Les espoirs de forte croissance continuent d'attirer les investisseurs spécialisés dans le capital-risque vers le secteur technologique, mais certains commencent à tempérer leur optimisme face à l'envol sans précédent des valorisations.

«Nous essayons d'être plus disciplinés dans les paris que nous faisons», expliquait ainsi Byron Deeter, un partenaire du fonds Bessemer Ventures qui a notamment investi dans des startups comme Pinterest, cette semaine lors d'un débat à la Fortune Brainstorm Tech Conference à Aspen, dans le Colorado.

L'argent afflue actuellement à un rythme effréné pour les startups non cotées du secteur. La société de recherche Mattermark évaluait ces financements de capital-risque pour des sociétés américaines à 17,1 milliards de dollars au deuxième trimestre, après 15,65 milliards sur les trois mois précédents.

Le débat sur une possible bulle est aussi alimenté par la multiplication des «licornes», les startups non cotées valorisées à plus d'un milliard de dollars (et même pour certaines bien au-delà). La société de recherche CB Insight en compte aujourd'hui 188 dans le monde, affichant une valorisation collective de 447 milliards de dollars.

«Les investissements les meilleurs et les plus enthousiasmants sont ceux qui semblent les plus inconfortables, les plus surévalués», argumente Bill Maris chez Google Ventures, qui a notamment investi dans l'une des plus grosses «licornes», le service de réservation de voitures avec chauffeur Uber émargeant à plus de 40 milliards de dollars.

«Cela fonctionne jusqu'ici, mais quand la musique s'arrêtera (les investisseurs) se retireront à la vitesse de l'éclair», prévient Byron Deeter.

Plus dure la chute

Quinze ans après l'explosion de la bulle internet qui avait dévasté le secteur, un nouveau désastre est-il en préparation?

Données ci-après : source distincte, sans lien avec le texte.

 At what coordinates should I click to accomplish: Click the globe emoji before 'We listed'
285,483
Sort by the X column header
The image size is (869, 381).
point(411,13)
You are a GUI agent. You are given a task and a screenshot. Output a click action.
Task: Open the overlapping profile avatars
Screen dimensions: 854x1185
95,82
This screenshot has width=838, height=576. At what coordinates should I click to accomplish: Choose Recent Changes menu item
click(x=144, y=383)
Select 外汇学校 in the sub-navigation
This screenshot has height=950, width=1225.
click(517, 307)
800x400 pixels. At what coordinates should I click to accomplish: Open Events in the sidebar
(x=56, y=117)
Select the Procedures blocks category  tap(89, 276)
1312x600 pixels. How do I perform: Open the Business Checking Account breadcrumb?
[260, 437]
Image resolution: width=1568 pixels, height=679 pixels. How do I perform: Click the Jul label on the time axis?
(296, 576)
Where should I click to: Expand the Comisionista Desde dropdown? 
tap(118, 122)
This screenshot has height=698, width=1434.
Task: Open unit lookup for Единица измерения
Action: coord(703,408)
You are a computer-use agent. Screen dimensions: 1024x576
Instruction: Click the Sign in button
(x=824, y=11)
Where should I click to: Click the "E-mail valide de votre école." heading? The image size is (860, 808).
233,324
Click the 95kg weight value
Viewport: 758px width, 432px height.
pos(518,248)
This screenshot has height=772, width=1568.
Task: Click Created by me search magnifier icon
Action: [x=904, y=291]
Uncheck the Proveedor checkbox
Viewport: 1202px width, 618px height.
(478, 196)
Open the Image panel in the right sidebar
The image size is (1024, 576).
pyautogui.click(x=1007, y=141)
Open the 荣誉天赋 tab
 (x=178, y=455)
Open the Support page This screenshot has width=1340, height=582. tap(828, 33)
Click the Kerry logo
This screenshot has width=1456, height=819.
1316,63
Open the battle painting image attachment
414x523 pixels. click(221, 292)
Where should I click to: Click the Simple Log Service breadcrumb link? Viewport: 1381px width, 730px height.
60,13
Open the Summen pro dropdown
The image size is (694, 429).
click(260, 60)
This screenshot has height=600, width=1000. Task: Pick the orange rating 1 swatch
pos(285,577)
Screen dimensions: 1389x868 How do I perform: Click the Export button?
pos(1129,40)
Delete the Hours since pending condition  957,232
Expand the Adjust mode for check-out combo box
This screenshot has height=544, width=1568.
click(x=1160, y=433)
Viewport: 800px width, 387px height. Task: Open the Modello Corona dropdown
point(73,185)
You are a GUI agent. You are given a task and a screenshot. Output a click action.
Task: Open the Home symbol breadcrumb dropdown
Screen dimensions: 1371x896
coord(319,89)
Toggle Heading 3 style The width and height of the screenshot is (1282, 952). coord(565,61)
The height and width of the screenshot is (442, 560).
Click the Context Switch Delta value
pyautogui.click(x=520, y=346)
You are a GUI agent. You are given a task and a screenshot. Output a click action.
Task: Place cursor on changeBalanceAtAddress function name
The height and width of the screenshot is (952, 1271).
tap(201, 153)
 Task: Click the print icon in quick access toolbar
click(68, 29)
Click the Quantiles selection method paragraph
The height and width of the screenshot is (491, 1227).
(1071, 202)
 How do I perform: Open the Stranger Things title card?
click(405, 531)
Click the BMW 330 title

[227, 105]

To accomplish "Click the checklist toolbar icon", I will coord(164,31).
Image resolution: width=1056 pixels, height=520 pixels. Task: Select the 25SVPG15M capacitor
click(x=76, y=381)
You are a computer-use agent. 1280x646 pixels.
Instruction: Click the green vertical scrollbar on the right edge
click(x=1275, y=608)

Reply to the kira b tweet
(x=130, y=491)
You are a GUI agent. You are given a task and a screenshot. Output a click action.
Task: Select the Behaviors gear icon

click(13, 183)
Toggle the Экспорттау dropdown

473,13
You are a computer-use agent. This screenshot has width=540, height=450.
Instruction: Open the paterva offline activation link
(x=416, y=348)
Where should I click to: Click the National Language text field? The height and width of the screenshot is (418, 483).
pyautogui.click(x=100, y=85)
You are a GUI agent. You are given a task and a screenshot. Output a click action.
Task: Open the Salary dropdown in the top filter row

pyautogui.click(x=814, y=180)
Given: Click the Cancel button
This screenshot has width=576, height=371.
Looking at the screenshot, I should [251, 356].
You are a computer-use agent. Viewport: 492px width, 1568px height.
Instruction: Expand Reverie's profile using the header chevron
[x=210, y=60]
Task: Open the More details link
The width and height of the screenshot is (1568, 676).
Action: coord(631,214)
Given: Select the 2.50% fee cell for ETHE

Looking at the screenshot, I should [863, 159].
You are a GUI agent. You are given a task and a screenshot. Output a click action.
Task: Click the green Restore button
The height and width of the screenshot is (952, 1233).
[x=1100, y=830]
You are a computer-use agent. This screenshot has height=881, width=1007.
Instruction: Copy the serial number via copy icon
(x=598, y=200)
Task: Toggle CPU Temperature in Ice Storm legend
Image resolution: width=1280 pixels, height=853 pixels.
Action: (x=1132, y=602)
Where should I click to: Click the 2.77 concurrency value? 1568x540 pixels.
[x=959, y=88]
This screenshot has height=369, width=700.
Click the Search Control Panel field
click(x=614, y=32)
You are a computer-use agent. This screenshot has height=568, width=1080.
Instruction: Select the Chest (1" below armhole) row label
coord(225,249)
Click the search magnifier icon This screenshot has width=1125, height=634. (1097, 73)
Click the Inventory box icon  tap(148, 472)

«Les gens comparent 2015 à la dernière bulle, mais ils perdent de vue le fait qu'il n'y avait pas de téléphones intelligents en 2000», fait valoir John Doerr de Kleiner, Perkins, Caufields & Byers, une société d'investissement ayant notamment soutenu les aventures de géants internet comme Facebook, Amazon et Google. «Ce n'était pas possible de distribuer un milliard d'exemplaires d'une nouvelle application en moins d'une semaine. Les marchés que nous visons (aujourd'hui) sont beaucoup plus grands».

S'il est persuadé qu'on peut toujours «avoir de bons retours» sur investissement dans le secteur, John Doerr appelle malgré tout à faire «super attention» avant d'injecter de l'argent dans une startup semblant proche d'une entrée en Bourse.

Jusqu'à récemment, les startups ayant besoin de lever des centaines de millions de dollars se lançaient en Bourse, une opération exigeant «d'évaluer de manière vraiment rigoureuse les finances», souligne Dayna Grayson de New Enterprise Associates, qui a investi dans quelque 300 sociétés technologiques et de santé.

«Quand on fait un investissement privé, on regarde les finances une fois ou deux avant d'aller annoncer l'accord», poursuit-elle. «C'est très différent. On peut retarder l'entrée en Bourse et retarder la rigueur financière» qui va avec.

Lorsqu'on décide d'investir dans une startup non cotée, «nous tombons amoureux et nous fermons les yeux», reconnaît aussi Byron Deeter. «Nous sommes persuadés que nous serons renfloués par les taux de croissance, et on voit des taux de croissance spectaculaires», ajoute-t-il.

Plus prudents, certains investisseurs préfèrent rester à l'écart, à l'image du fonds Silver Lake, qui avait investi dans le géant chinois du commerce électronique Alibaba et aidé le groupe informatique Dell à se retirer de la Bourse, mais juge beaucoup de sociétés technologiques «fondamentalement mal évaluées», en se basant sur leurs flux de trésorerie, selon un de ses partenaires, Egon Durban.

Actuellement, «on a beaucoup de liquidités», note-t-il, mais si les marchés des actions commencent à tomber, les sociétés non cotées vont voir leur valeur fondre «à un rythme beaucoup plus rapide».

«Si le marché perd 10%, le secteur non coté peut tomber de 30% voire jusqu'à plus d'offres» d'investissement du tout, prédit-il.